Airbag – The Greatest Show On Earth

The Greatest Show On Earth
Airbag
2013
Karisma Records

Airbag – The Greatest Show On Earth

Le cap du troisième album a toujours constitué une étape majeure, voire même un tournant décisif, dans la carrière d’un groupe. Les musiciens se trouvent en effet bien vite confrontés à un dilemme fort embarrassant. Doivent-ils persévérer dans leur voie musicale originelle, quitte à s’enfoncer dans l’ornière de la redite ? Ou bien leur faut-il élargir ostensiblement le moule de leur inspiration, avec le risque bien réel à la clef de dérouter (pour ne pas dire décevoir) une frange non négligeable de leurs plus fervents admirateurs ? Avouez franchement que vous seriez bien embêtés à leur place pour prendre une décision sérieusement mûrie. Alors mettez-vous donc trente secondes dans la peau des musiciens norvégiens d’Airbag.
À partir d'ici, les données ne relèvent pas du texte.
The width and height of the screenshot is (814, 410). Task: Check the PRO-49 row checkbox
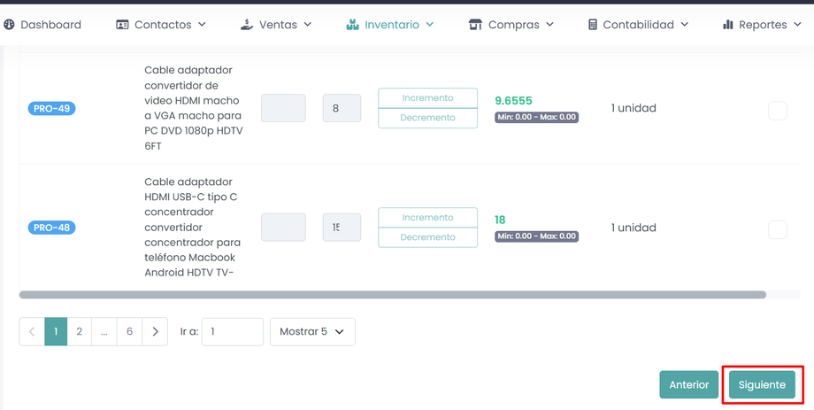coord(778,110)
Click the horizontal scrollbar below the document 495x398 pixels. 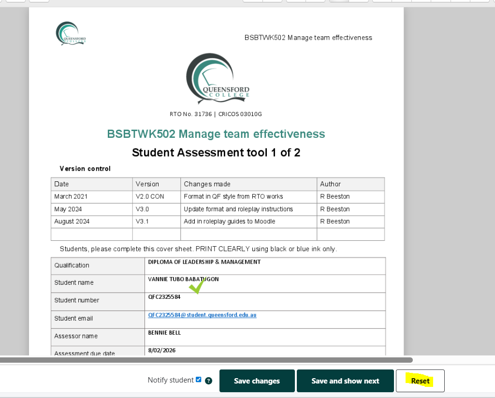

Voilà une formation qui avait créé une très forte impression dans le petit monde progressif lors de la parution d’ »Identity » en 2009 et surtout de « All Rights Removed » en 2011. L’unanimité s’était vite réalisée autour de la musique résolument floydienne et pleine d’innocence de ces deux opus. Pour des coups d’essai, c’étaient de sacrés coups de maître. Rien d’étonnant, dans ce contexte, à ce que le combo fût quelque peu attendu au tournant. Allait-il se cantonner dans une musique calquée sur celle du Pink Floyd de David Gilmour (un peu à la manière du RPWL des débuts, des Cosmos et Innerspace actuels) ou bien chercher à se démarquer à tout prix par le recours forcené à une expérimentation quelque peu gratuite et artificielle ?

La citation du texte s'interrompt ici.